_THE REQUEST:_
Copy the entries from the start through the line containing "tap(36, 261)", swapping "screenshot" for "image" and leaving everything else unchanged.

_ _ _ _

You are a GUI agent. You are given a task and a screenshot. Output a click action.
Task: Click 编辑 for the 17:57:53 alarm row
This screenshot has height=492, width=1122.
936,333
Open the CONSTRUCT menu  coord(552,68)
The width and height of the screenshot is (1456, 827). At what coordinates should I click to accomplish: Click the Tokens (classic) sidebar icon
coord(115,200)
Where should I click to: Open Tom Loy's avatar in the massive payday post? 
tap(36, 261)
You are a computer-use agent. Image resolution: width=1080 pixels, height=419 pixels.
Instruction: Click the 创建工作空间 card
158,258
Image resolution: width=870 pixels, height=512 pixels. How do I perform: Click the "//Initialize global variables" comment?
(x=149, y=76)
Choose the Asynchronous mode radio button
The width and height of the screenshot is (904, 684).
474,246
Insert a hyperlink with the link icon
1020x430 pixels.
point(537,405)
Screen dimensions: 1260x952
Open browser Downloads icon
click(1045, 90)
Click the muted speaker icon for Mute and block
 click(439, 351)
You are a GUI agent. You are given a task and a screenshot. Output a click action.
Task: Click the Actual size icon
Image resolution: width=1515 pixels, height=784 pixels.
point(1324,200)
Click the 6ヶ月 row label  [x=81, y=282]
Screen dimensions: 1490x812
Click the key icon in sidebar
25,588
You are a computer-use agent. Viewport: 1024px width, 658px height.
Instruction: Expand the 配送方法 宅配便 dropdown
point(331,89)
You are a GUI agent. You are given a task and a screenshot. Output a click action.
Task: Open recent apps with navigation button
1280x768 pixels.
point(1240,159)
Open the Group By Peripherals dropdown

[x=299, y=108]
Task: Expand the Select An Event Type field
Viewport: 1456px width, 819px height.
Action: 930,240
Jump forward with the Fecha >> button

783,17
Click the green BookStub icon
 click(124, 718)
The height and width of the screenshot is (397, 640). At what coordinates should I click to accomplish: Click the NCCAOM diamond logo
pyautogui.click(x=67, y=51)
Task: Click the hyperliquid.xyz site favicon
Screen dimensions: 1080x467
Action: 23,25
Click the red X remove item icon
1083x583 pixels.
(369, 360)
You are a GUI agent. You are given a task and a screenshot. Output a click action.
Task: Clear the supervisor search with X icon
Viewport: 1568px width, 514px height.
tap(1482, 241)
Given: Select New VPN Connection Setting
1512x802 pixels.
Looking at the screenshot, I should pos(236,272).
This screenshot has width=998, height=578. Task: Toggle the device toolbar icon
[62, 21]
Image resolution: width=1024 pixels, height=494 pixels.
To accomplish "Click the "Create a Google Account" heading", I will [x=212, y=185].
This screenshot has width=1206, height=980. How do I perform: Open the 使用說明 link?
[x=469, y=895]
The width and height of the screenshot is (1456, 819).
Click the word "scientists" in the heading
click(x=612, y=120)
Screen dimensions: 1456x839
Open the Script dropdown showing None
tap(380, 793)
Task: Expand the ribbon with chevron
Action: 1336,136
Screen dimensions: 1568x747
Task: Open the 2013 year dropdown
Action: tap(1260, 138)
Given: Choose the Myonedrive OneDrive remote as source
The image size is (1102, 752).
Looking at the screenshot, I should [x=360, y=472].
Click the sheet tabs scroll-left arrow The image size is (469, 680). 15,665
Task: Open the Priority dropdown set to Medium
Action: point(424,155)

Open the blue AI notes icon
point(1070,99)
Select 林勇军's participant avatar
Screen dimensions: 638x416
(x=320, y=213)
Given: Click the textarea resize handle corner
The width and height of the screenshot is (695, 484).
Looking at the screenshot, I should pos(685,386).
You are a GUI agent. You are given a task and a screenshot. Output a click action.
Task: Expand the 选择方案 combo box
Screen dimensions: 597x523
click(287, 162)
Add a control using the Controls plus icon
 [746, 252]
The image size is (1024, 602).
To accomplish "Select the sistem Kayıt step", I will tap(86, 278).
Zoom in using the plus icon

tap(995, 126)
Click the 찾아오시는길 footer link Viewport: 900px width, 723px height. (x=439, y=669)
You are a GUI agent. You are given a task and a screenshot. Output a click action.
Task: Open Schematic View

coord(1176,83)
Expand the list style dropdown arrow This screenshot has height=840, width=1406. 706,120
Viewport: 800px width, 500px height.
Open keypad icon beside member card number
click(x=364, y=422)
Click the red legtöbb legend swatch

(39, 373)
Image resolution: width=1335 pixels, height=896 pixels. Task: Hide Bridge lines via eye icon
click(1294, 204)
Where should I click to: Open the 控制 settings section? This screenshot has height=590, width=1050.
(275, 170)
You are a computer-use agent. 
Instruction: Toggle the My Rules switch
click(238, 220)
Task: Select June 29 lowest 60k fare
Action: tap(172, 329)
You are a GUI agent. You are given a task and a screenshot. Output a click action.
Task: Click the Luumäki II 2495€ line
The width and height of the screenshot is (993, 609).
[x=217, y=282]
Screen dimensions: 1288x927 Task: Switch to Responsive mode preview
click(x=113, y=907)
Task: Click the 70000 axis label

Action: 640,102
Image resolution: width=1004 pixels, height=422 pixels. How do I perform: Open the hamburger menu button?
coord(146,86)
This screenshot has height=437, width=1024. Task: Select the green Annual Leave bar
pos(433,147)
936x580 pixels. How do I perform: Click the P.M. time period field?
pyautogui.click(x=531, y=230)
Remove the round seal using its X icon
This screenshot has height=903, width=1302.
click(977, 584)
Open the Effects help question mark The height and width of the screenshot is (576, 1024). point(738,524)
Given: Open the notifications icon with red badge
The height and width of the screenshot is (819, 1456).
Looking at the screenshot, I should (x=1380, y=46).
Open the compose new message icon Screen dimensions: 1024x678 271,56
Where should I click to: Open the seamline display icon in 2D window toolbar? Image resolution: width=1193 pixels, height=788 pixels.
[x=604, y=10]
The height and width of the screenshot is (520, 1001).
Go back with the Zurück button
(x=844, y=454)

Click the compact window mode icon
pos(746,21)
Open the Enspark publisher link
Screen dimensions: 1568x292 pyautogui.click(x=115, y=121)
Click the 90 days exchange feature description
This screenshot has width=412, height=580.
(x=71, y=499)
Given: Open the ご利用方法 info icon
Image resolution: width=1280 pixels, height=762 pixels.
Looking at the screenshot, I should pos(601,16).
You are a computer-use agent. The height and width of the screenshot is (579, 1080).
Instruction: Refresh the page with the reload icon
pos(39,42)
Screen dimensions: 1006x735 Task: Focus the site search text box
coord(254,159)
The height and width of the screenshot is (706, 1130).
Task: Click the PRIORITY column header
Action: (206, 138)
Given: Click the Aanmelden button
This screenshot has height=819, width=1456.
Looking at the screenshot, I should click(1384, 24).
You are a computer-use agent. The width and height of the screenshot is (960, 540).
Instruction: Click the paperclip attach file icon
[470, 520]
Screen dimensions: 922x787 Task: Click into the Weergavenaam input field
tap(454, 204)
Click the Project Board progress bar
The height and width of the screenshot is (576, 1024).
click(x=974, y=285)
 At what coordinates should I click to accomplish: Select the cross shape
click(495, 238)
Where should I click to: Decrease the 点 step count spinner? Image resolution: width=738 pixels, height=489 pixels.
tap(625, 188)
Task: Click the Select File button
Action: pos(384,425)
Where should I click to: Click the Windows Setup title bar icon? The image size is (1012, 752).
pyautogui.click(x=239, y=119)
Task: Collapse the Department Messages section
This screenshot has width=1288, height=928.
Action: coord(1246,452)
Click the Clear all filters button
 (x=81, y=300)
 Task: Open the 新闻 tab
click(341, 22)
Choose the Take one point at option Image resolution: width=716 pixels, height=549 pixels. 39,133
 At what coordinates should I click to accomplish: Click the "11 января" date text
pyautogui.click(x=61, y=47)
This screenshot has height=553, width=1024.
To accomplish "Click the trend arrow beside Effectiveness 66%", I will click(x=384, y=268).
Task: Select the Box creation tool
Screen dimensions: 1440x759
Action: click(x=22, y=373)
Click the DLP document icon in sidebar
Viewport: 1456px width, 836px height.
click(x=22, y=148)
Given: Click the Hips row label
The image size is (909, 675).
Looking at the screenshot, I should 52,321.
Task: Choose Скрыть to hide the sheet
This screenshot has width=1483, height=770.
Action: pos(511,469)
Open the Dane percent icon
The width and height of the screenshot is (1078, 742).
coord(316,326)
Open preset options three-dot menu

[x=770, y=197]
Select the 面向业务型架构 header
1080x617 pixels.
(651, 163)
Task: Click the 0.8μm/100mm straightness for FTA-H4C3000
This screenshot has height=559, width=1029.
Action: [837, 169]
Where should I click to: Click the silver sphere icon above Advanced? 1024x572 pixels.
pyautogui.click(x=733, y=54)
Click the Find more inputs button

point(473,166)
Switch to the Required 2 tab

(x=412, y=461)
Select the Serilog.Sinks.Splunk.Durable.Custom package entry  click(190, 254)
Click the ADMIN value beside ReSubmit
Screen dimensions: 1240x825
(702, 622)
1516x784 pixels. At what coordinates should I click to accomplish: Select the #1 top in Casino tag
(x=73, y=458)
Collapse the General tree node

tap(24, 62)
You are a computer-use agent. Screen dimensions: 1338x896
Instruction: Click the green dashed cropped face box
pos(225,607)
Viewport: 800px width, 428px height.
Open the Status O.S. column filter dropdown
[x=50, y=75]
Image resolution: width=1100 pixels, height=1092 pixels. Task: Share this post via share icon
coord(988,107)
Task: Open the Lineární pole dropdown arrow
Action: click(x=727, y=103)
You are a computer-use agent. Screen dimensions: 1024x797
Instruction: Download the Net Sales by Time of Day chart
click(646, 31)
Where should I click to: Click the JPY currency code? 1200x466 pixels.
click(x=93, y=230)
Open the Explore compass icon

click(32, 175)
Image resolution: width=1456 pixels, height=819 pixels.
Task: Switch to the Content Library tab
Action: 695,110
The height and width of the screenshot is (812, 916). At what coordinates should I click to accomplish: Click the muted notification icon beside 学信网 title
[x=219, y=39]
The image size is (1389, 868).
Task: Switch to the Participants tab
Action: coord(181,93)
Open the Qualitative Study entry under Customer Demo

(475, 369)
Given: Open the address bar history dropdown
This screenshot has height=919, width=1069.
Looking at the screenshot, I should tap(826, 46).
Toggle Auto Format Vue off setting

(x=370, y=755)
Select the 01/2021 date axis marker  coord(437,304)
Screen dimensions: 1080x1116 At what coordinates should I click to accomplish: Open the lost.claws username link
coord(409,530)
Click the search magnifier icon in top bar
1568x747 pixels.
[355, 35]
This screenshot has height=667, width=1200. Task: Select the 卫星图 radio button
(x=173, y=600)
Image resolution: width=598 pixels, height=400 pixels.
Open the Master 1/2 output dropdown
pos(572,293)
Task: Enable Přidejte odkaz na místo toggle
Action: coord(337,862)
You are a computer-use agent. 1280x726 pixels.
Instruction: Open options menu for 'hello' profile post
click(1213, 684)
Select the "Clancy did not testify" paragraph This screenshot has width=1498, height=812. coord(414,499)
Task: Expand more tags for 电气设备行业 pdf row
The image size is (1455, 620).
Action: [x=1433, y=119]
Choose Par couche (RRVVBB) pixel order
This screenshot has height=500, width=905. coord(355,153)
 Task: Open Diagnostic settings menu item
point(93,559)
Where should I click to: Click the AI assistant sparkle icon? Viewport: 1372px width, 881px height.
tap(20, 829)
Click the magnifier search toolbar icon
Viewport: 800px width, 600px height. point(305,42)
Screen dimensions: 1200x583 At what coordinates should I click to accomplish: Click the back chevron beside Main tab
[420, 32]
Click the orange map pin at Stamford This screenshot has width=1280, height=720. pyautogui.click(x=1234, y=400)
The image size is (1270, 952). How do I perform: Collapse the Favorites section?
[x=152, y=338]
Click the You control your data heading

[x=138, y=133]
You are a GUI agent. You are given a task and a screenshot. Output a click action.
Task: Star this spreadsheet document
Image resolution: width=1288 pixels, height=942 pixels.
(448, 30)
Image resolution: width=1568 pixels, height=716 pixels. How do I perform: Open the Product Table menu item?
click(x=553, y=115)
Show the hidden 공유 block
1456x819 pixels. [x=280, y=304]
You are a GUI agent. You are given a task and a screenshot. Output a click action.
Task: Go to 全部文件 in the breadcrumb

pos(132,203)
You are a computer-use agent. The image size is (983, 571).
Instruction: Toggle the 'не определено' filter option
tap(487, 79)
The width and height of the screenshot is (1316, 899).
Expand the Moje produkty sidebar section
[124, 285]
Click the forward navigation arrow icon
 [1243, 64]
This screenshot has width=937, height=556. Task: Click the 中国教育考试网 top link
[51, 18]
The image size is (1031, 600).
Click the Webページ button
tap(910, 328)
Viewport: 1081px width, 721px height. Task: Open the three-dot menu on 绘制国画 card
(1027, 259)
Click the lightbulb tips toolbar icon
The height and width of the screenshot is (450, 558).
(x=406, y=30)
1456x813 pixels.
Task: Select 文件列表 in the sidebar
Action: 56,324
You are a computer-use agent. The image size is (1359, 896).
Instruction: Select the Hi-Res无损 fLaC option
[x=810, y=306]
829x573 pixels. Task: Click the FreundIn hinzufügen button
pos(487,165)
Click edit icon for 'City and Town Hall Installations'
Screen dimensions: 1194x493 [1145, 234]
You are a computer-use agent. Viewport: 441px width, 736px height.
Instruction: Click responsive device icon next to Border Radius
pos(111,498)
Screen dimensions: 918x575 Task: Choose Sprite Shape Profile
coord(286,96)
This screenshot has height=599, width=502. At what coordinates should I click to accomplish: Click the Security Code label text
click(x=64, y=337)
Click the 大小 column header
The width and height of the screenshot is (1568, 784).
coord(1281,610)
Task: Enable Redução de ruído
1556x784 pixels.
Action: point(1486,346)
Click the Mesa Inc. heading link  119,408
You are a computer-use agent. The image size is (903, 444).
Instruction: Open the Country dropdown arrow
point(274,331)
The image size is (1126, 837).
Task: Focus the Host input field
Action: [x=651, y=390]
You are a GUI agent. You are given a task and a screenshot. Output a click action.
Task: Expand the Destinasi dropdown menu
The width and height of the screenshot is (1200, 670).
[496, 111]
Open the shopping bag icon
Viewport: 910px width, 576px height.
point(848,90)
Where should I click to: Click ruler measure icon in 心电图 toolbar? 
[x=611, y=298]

_ _ _ _

_TASK ANSWER:_
You are a GUI agent. You are given a task and a image. Output a click action.
Task: Click 编辑 for the 17:57:53 alarm row
This image has height=492, width=1122.
936,333
Open the CONSTRUCT menu  coord(552,68)
The width and height of the image is (1456, 827). At what coordinates should I click to accomplish: Click the Tokens (classic) sidebar icon
coord(115,200)
Where should I click to: Open Tom Loy's avatar in the massive payday post? 
tap(36, 261)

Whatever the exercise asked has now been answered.